BATAMCLICK.COM: Benteng budaya Melayu Kepri terus menjadi fokus utama Pemerintah Provinsi Kepulauan Riau dalam menghadapi derasnya arus globalisasi dan modernisasi. Pemerintah tidak hanya menyadari ancaman yang dapat menggerus nilai-nilai budaya, tetapi juga bergerak aktif membangun perlindungan agar identitas Melayu tetap kokoh di Negeri Segantang Lada.
Gubernur Kepulauan Riau, Ansar Ahmad, menegaskan bahwa masyarakat Melayu kini menghadapi tantangan besar. Arus globalisasi yang semakin kuat membawa perubahan cepat, sehingga berpotensi mengikis nilai-nilai pelestarian budaya yang selama ini dijaga turun-temurun.
Tantangan Globalisasi dan Identitas Melayu
Ansar menjelaskan bahwa Kepulauan Riau merupakan salah satu pusat penting rumpun Melayu di Indonesia. Oleh karena itu, keberadaan budaya Melayu tidak hanya menjadi identitas lokal, tetapi juga bagian dari kekayaan nasional.
Berdasarkan data, dari total 2.271.890 jiwa penduduk Kepri, sekitar 29,97 persen atau setara 680.885 jiwa merupakan masyarakat Melayu. Angka ini menunjukkan bahwa budaya Melayu masih menjadi fondasi utama kehidupan sosial di daerah tersebut.
Namun demikian, Ansar mengingatkan bahwa dominasi jumlah tidak otomatis menjamin kelestarian budaya. Tanpa upaya konkret, nilai-nilai luhur tetap berisiko tergerus oleh perubahan zaman.
Strategi Pemerintah: Dewan Kebudayaan Kepri
Sebagai langkah nyata, Pemerintah Provinsi Kepri membentuk Dewan Kebudayaan Provinsi Kepri melalui Keputusan Gubernur Nomor 1305 Tahun 2025. Lembaga ini hadir sebagai mitra strategis pemerintah dalam merumuskan arah kebijakan kebudayaan.
Dewan tersebut melibatkan berbagai unsur, mulai dari akademisi, seniman, hingga budayawan.

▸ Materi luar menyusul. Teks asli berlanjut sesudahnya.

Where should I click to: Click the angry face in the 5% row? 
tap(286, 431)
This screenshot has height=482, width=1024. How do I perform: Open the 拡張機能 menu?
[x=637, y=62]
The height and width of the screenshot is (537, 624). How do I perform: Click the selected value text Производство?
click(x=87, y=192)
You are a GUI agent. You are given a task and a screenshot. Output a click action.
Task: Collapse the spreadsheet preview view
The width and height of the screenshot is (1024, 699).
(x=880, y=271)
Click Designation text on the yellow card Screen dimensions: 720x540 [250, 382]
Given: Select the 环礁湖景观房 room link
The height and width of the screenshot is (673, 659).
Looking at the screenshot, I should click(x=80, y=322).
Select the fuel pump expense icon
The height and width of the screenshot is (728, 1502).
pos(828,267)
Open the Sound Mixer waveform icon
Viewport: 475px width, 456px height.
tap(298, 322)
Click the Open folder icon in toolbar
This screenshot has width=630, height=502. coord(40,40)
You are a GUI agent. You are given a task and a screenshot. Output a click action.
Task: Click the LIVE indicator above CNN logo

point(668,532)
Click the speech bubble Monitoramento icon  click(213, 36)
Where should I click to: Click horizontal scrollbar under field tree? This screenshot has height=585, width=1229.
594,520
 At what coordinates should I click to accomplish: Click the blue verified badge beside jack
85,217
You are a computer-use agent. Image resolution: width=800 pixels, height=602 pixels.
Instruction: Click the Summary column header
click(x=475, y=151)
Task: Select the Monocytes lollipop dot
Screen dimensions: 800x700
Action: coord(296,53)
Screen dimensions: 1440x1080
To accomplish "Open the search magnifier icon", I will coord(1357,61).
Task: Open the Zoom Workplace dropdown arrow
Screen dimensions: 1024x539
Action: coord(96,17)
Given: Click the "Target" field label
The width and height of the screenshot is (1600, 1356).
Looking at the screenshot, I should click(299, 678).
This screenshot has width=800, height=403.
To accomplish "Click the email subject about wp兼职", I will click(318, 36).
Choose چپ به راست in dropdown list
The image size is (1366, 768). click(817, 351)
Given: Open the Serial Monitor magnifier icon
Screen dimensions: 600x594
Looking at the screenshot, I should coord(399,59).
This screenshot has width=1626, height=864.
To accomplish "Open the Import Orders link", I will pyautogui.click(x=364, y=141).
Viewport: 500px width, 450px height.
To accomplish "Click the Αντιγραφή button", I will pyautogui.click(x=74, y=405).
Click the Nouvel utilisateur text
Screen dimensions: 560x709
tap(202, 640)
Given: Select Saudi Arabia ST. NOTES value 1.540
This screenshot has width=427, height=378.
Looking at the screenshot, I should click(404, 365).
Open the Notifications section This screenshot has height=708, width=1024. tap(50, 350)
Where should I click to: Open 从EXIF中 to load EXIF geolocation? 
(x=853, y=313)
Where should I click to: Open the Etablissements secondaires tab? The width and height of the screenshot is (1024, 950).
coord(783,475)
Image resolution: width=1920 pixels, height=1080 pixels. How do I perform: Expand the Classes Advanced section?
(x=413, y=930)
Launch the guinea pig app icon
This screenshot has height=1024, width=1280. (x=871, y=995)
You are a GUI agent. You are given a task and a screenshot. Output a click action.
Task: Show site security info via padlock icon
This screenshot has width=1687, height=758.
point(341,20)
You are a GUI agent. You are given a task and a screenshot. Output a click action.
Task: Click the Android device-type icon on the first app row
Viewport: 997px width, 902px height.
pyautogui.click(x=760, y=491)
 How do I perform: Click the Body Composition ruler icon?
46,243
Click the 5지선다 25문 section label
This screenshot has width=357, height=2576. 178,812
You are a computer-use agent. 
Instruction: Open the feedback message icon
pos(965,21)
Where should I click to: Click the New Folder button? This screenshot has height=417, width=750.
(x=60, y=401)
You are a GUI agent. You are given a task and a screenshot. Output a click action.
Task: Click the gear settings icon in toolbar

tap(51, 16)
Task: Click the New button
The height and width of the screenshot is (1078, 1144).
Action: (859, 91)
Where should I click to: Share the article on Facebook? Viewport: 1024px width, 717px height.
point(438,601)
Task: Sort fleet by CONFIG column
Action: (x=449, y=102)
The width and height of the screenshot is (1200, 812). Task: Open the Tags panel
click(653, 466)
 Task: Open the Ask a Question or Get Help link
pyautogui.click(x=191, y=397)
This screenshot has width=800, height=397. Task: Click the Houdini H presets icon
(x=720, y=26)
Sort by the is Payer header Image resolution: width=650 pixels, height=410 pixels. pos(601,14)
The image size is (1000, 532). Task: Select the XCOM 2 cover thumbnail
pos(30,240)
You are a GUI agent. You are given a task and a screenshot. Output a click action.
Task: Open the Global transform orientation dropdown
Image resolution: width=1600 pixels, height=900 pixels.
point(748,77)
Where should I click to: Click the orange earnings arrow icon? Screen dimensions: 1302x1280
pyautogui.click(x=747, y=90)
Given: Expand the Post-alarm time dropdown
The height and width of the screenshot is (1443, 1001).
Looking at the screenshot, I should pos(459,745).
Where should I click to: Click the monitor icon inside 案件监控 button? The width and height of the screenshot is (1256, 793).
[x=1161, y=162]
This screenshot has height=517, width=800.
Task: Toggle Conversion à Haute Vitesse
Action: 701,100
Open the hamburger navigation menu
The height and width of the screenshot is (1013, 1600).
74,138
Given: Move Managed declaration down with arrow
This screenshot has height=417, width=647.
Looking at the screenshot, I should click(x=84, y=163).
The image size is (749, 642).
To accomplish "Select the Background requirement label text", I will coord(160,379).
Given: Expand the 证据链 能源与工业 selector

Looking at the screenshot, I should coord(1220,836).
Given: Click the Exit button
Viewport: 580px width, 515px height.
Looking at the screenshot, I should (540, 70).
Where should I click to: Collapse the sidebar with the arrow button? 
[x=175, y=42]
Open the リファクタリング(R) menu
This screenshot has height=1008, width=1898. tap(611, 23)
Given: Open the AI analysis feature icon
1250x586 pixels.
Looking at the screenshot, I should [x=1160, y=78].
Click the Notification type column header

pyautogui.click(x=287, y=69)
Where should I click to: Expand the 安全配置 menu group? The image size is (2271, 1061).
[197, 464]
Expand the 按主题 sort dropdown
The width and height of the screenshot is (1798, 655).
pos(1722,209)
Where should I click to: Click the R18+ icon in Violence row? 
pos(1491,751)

Kolaborasi ini diharapkan mampu melahirkan rekomendasi yang tepat, sekaligus mengawal program pelindungan, pembinaan, pengembangan, dan pemanfaatan kebudayaan secara berkelanjutan.
Ansar menegaskan bahwa kehadiran dewan ini menjadi kunci penting agar kebudayaan daerah tidak hanya bertahan, tetapi juga berkembang dan tetap relevan di tengah perubahan global.
Pemajuan Kebudayaan sebagai Pilar Utama
Selain itu, Ansar juga menekankan pentingnya pemajuan kebudayaan sebagaimana diamanatkan dalam Undang-Undang Nomor 5 Tahun 2017. Regulasi tersebut menjadi landasan kuat dalam menjaga sekaligus mengembangkan kebudayaan nasional, termasuk budaya Melayu di Kepri.
Ia menjelaskan bahwa terdapat sepuluh objek pemajuan kebudayaan yang menjadi pilar utama. Objek tersebut mencakup tradisi lisan, manuskrip, adat istiadat, ritus, pengetahuan tradisional, hingga olahraga tradisional.
Seluruh elemen tersebut mencerminkan kekayaan nilai, identitas, serta kearifan lokal yang hidup di tengah masyarakat. Oleh karena itu, pelestariannya harus dilakukan secara terencana dan berkesinambungan.
Warisan Nilai dan Kearifan Maritim
Ansar menegaskan bahwa budaya Melayu tidak hanya sekadar tradisi, tetapi juga mengandung nilai adab, budi pekerti, dan kearifan maritim yang sangat kuat. Nilai-nilai inilah yang menjadi pedoman hidup masyarakat dan harus terus diwariskan kepada generasi berikutnya.
“Budaya Melayu sarat dengan nilai adab, budi pekerti, serta kearifan maritim yang harus terus dijaga dan diwariskan,” tegasnya.
Dengan berbagai langkah strategis tersebut, Pemprov Kepri berupaya memastikan bahwa benteng budaya Melayu tetap berdiri kokoh, sekaligus mampu beradaptasi tanpa kehilangan jati diri di tengah arus globalisasi.